Down the Tweet Chain Rabbit Hole

Today I stumbled over an apparently interesting tweet by @aendu:

The link in the tweet points to another tweet:

And, as you may have guessed, this link points to yet another tweet. After about
20 levels deep I stopped clicking on the links and wrote a Python script instead:

# -*- coding: utf-8 -*-
"""
Tracing the twitter chain, down the rabbit hole.

Dependencies:

  - requests
  - beautifulsoup4

"""
from __future__ import print_function, division, absolute_import, unicode_literals

import re
from datetime import datetime

import requests
from bs4 import BeautifulSoup


START_URL = 'https://twitter.com/aendu/status/433586683615784960'


def inception(url):
    # Request tweet page
    r = requests.get(url)
    if r.status_code == 404:
        print('TWEET DELETED, CHAIN BROKEN :(')
        return
    soup = BeautifulSoup(r.text)
    tweet = soup.select('div.tweet.permalink-tweet')[0]

    # Parse out & print tweet info
    text = tweet.find('p', class_='tweet-text').text
    user = tweet.get('data-screen-name')
    timestamp = tweet.find('span', class_='js-relative-timestamp').get('data-time')
    dt = datetime.fromtimestamp(int(timestamp))
    print('{0} @{1}: {2}'.format(dt.isoformat().replace('T', ' '), user, text))
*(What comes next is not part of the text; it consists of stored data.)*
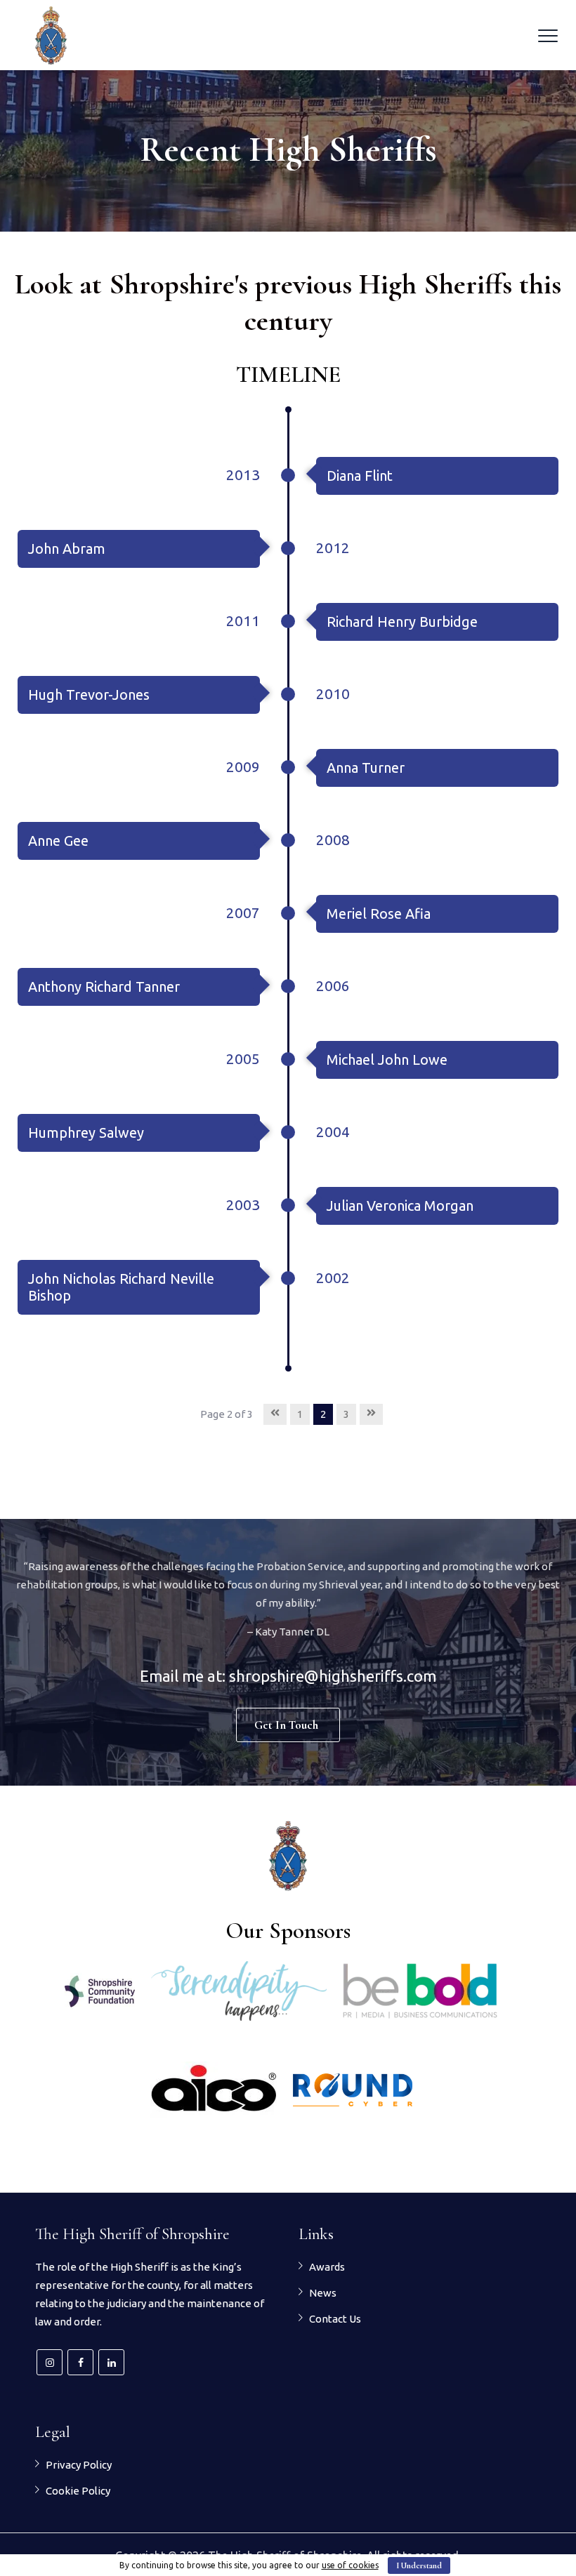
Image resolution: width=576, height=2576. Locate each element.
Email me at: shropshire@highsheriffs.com (288, 1676)
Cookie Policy (78, 2491)
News (322, 2293)
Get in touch (286, 1725)
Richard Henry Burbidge (402, 621)
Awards (327, 2267)
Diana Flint (360, 475)
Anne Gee (58, 840)
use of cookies (350, 2565)
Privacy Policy (79, 2465)
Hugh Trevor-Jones (89, 694)
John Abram (66, 548)
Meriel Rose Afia (379, 913)
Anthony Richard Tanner (104, 986)
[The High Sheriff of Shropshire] (51, 35)
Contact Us (335, 2319)
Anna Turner (366, 767)
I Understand (419, 2565)
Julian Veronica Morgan (400, 1205)
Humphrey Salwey (86, 1132)
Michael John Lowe (387, 1059)
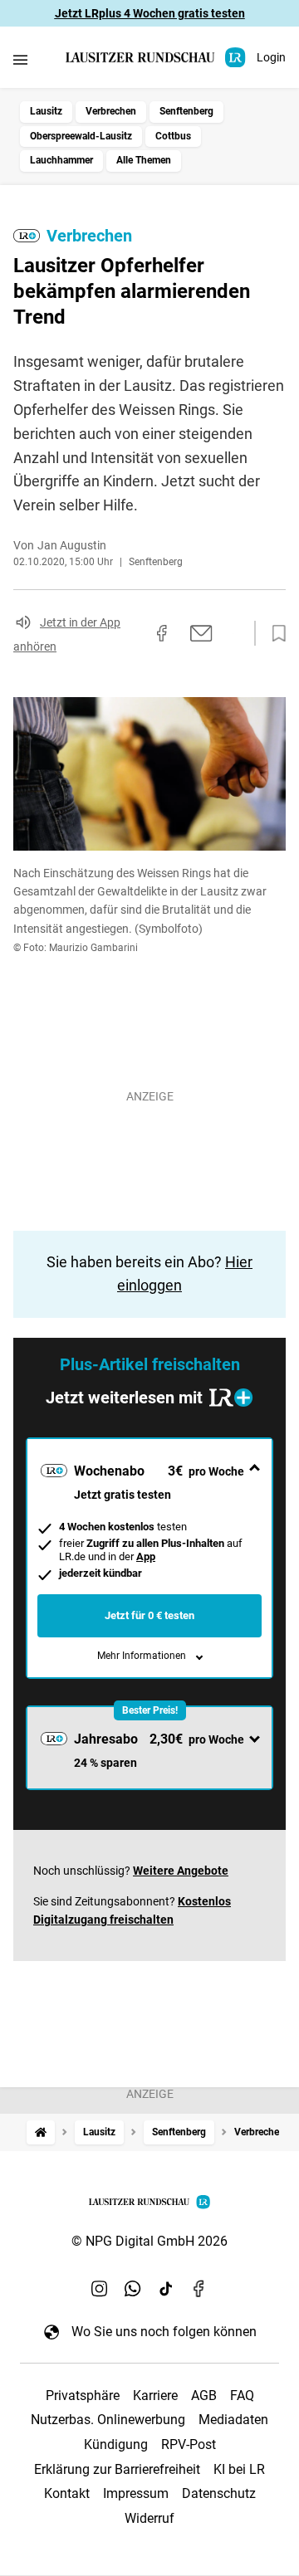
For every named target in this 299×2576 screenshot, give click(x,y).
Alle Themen (143, 160)
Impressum (136, 2493)
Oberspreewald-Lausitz (81, 136)
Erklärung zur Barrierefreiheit (117, 2469)
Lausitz (46, 111)
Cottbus (173, 136)
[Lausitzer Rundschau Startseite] (157, 57)
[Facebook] (199, 2288)
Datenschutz (219, 2493)
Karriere (155, 2395)
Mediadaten (233, 2419)
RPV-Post (188, 2444)
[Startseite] (41, 2132)
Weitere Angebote (180, 1870)
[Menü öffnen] (20, 59)
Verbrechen (111, 111)
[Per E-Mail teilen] (201, 633)
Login (271, 57)
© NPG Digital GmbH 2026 (149, 2241)
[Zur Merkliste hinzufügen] (274, 634)
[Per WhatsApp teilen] (232, 633)
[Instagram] (99, 2288)
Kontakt (67, 2493)
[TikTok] (166, 2288)
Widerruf (149, 2518)
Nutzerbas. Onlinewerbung (108, 2419)
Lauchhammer (61, 160)
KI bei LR (239, 2469)
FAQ (242, 2395)
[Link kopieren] (132, 633)
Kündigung (116, 2444)
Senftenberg (186, 111)
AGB (204, 2395)
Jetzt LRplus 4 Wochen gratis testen (150, 13)
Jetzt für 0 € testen (149, 1615)
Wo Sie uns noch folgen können (164, 2331)
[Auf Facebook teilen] (162, 633)
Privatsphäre (83, 2395)
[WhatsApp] (133, 2288)
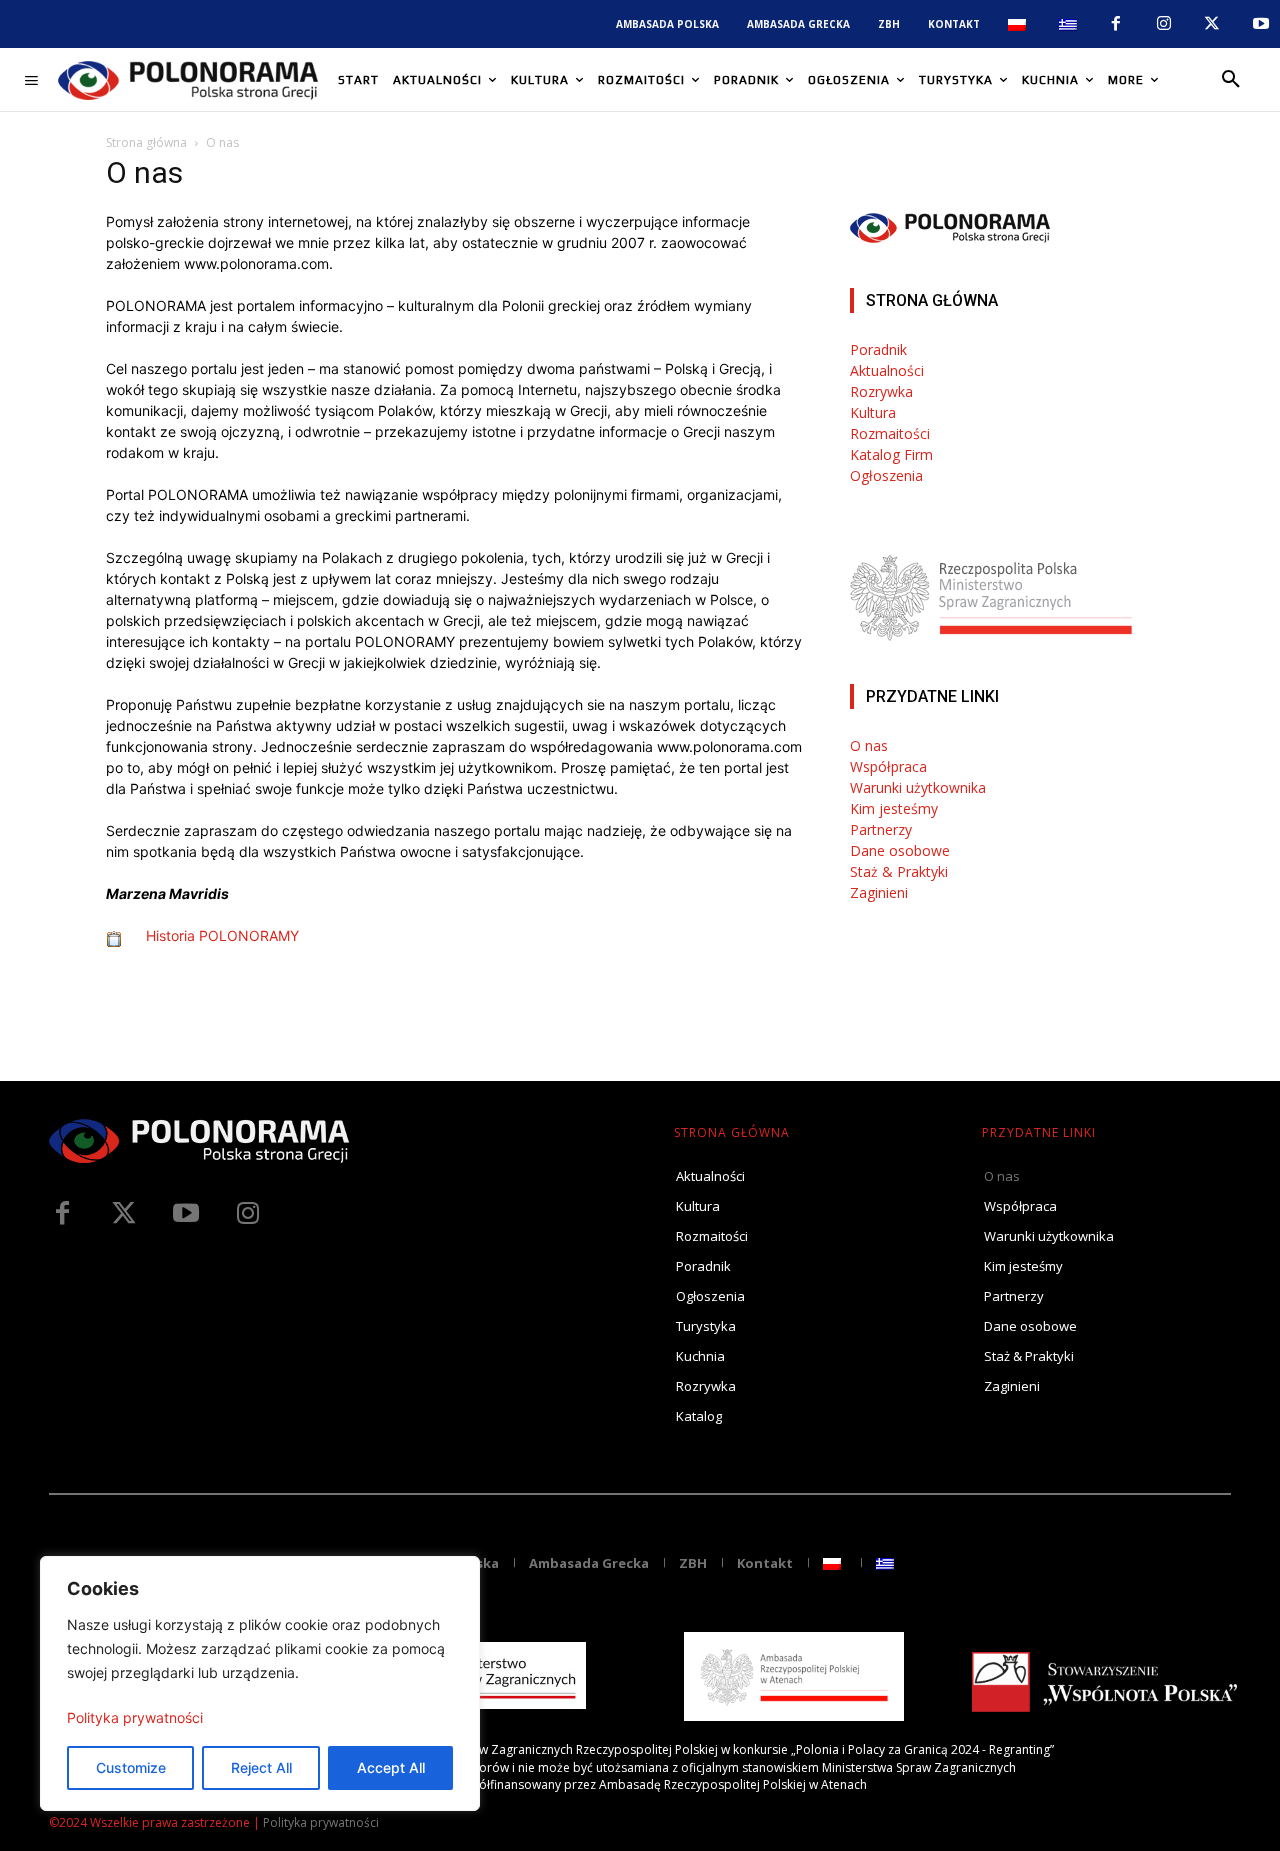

    # And we need to go deeper!
    links = tweet.find('p', class_='tweet-text').find_all('a')
    for link in links:
        url = link.get('data-expanded-url')
        if not url:
            continue
        if re.match(r'^https?:/{2}(www.)?twitter.*status.*$', url):
            return url


if __name__ == '__main__':
    url = START_URL
    while url:
        url = inception(url)

The code is on Gist, feel free to
fork it! Here’s the result: https://gist.github.com/dbrgn/8956214

The first thing you’ll notice is that the chain is broken after 57 tweets,
because @charlescwcooke deleted his
tweet in the chain. Too bad.

There are also some other things we can see from this data, for example the
time distribution
:

Time distribution scatter plot

You can clearly see that the tweets were sent in “bursts” throughout the day.

Unfortunately, following down one branch of the chain is not too interesting. A
much more interesting analysis would be to see how many branches there are, and
which one is the longest. This could be done by two ways: If you’re very rich
you can buy access to the Twitter Firehose in order to analyze all the tweets
sent in a few days. The other possibility is to do some kind of backtracking. I
didn’t use the Twitter API because I was too lazy to register a new app, and
resorted to HTML scraping instead. But by using the API, one could first follow
the chain down to the last working tweet, and then use the search API to find
tweets

containing an URL to that tweet. By doing that, you could build a dataset
containing all branches, and start to analyze them.

But I leave that to somebody else 🙂